Open tjvananne opened 7 years ago
Hmm, the warning message was indeed reproduced in my environment. But it is very weird that this colsample_bytree
parameter is not in our operator dictionary so TPOT wound not tune this parameter and keep it as default value of 1.
I also checked the first 26 pipelines in TPOT optimization process. Only two pipelines below used XGBClassifier. I tested both of them and both worked without warning message. Very weird.
Pipeline(steps=[('xgbclassifier', XGBClassifier(base_score=0.5, colsample_bylevel=1, colsample_bytree=1,
gamma=0, learning_rate=0.1, max_delta_step=0, max_depth=3,
min_child_weight=1, missing=None, n_estimators=100, nthread=1,
objective='binary:logistic', reg_alpha=0, reg_lambda=1,
scale_pos_weight=1, seed=0, silent=True,
subsample=0.6500000000000001))])
Pipeline(steps=[('xgbclassifier', XGBClassifier(base_score=0.5, colsample_bylevel=1, colsample_bytree=1,
gamma=0, learning_rate=0.5, max_delta_step=0, max_depth=4,
min_child_weight=7, missing=None, n_estimators=100, nthread=1,
objective='binary:logistic', reg_alpha=0, reg_lambda=1,
scale_pos_weight=1, seed=0, silent=True, subsample=0.8))])

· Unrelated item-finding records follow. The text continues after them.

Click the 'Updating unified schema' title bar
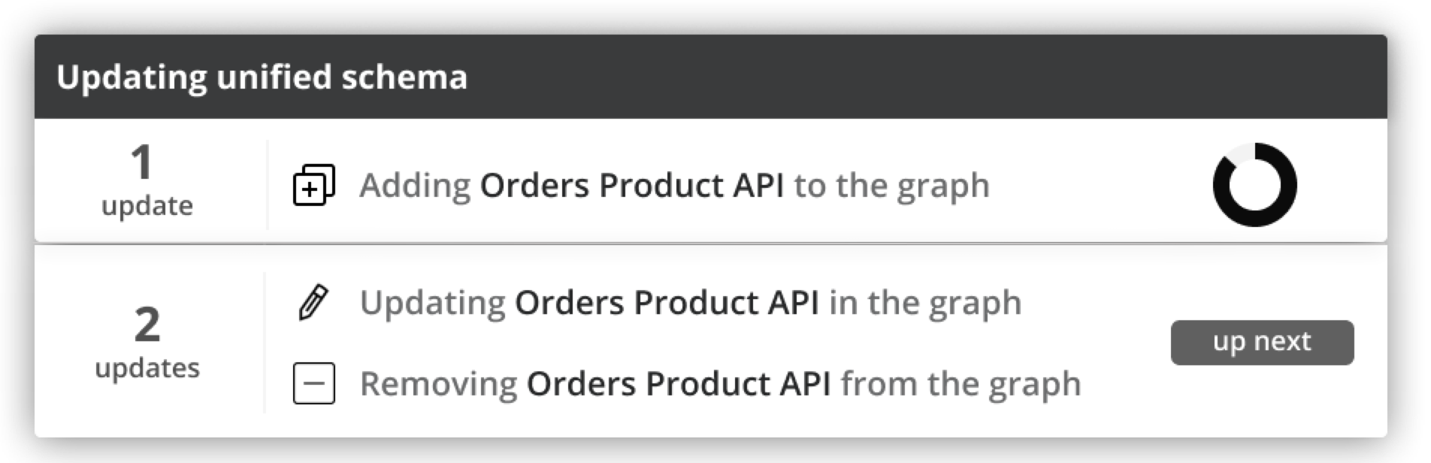The width and height of the screenshot is (1431, 463). (263, 75)
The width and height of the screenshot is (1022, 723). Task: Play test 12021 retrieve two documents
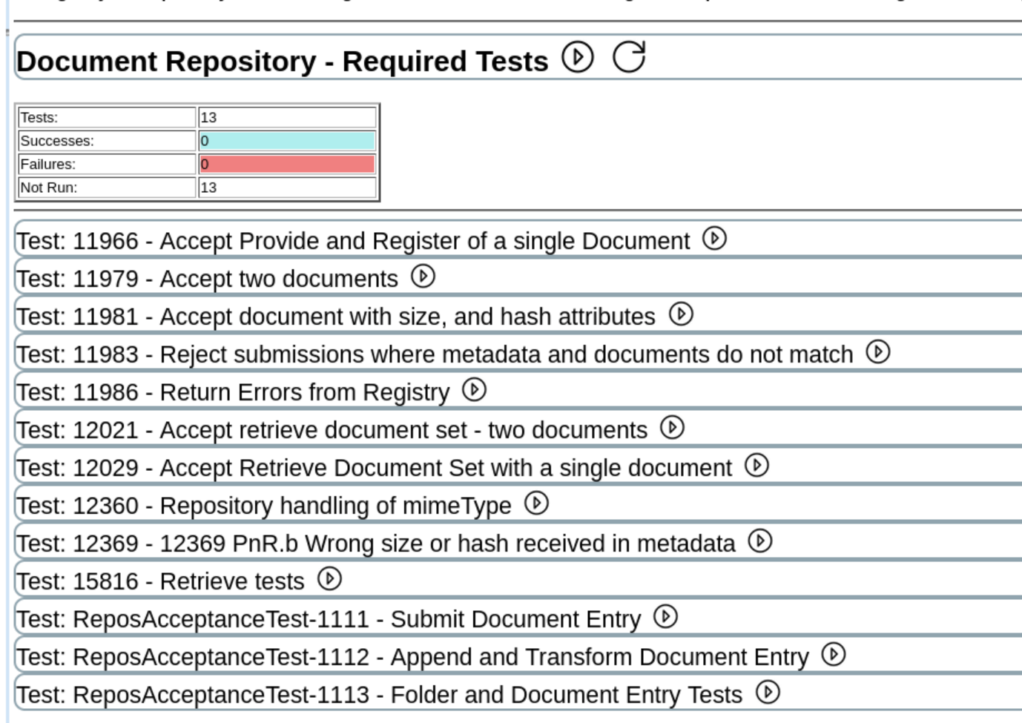(x=672, y=428)
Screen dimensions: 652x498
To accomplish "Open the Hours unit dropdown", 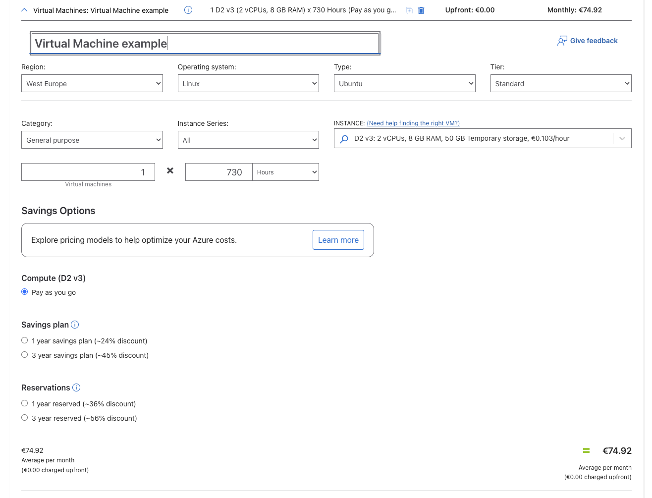I will click(x=285, y=172).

I should have been a bit more explicit for anyone else following along. In addition to the message in the console, I also receive the windows message that "python.exe has stopped working" and then the program crashes.
Also, I'm not sure if "Pipeline" is a 1-to-1 with "generation" (haven't dug into too much of the source yet), but it did require me to set the "generations" parameter of the TPOTClassifier
object sufficiently high enough to receive the error. So maybe it isn't one of the XGBClassifiers in the first 26 pipelines, but rather one of the pipelines later on?
I might be misunderstanding the relationships between pipelines and generations though.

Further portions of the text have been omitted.